GOP trying to cut the number of primary debates
The Republican National Committee is moving decisively to limit the number of debates held during the presidential primary season.
In 2012, there were 20 debates - a number that some GOP leaders believed unnecessarily exposed the eventual nominee, Mitt Romney, to attacks from Presdent Obama. There was also a feeling that the format of the debates played into the hands of liberal media.
The goal now would be to have between 6-10 debates, and include more conservative media.
RNC Chairman Reince Priebus has said repeatedly he would like to end the “slice and dice festival” that occurred in 2012, when Mitt Romney, Rick Santorum, Newt Gingrich, Ron Paul and the rest of the GOP field tore into each other during a drawn-out series of primaries and in 20 nationally televised debates.
In 2016, the goal would be to have six to 10 GOP debates before February or March 2016.
A proposal to be voted on Friday at the RNC meeting in Memphis would penalize candidates who participate in debates that aren’t sanctioned by the committee. Any candidate who takes part in a non-sanctioned debate would be barred from future debates that have the blessing of the RNC.
An RNC committee would determine the penalties that would dissuade candidates from taking part in a rogue debate.
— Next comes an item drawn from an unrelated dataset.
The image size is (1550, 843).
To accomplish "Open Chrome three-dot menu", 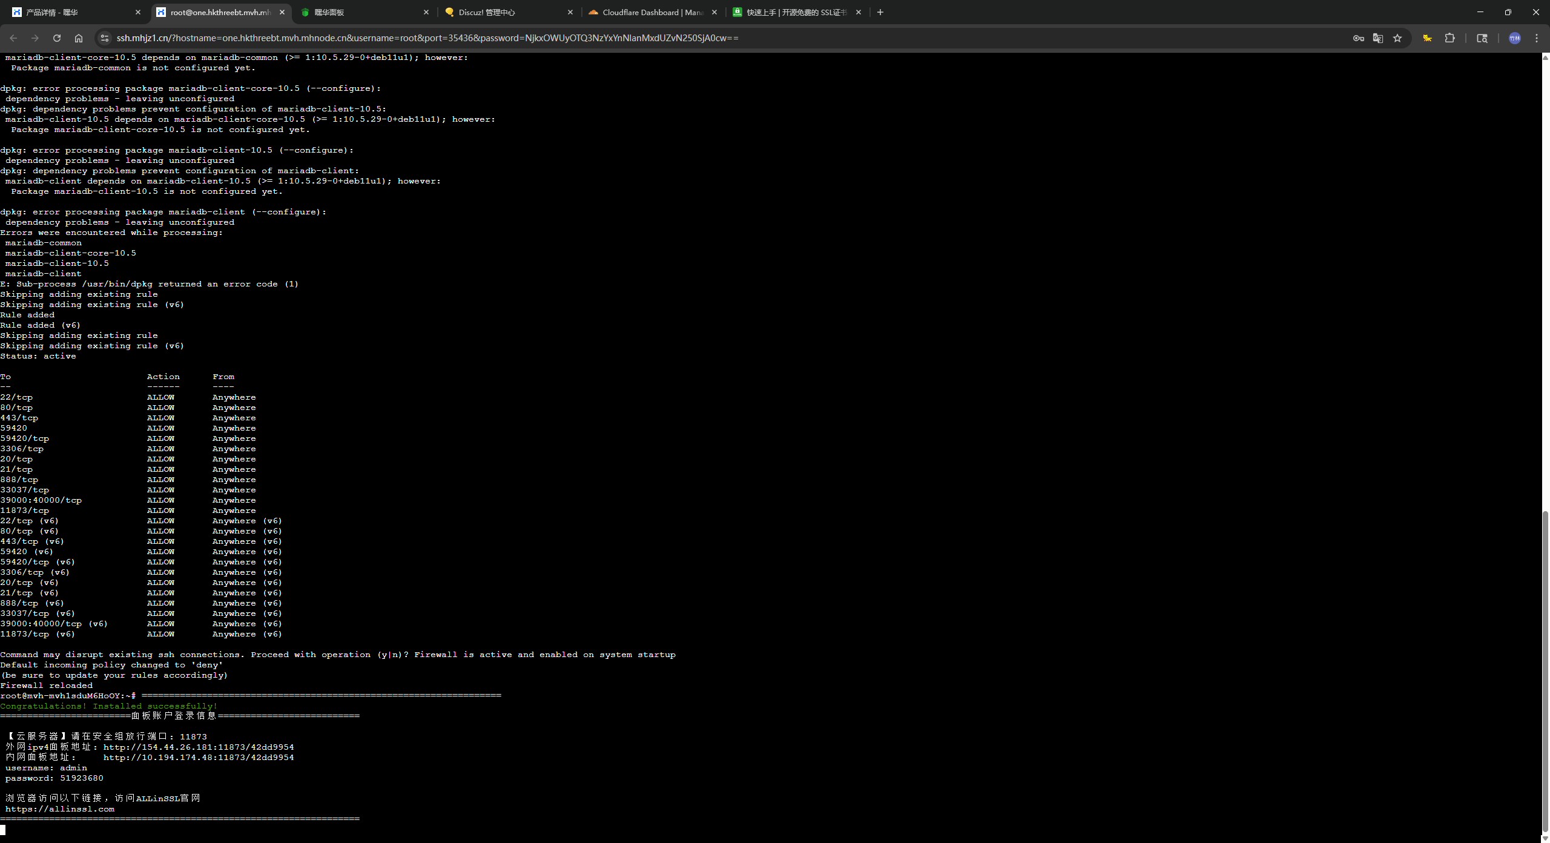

During the 2012 campaign’s debate season, there were 13 Republican debates before the Iowa caucuses were held in January. The New Hampshire primary was scheduled for a week later, so two debates were held back-to-back before Granite State voters went to the polls. Not all of the candidates took part in each debate.
The RNC proposal calls for a debate committee to be appointed that would work out the timing and location of these primary debates and — perhaps most importantly — work with media partners to pick debate moderators, including “conservative journalists being more involved in the process.”
The plethora of debates did not cost the GOP the presidency in 2012. But the number of them sure didn't help. For the liberal media, it was a turkey shoot - far too easy to take pot shots at Republicans and make them look bad. A change in format would be welcome in that respect.
But is it a good idea to cut the number of debates? It's axiomatic that primary voters in a particular state pay a lot more attention to the race if a nationally televised debate occurred in their state prior to the vote. But with the plan to have a much shorter primary season, it becomes less important to satisfy party members in a particular state.
Six debates is probably too few and 10 may be too many. Whatever number they arrive at won't be as important as when they'll be held and where. Some debates are traditional - Iowa, New Hampshire, and South Carolina to name three. Beyond that, a geographical split would probably be the best solution.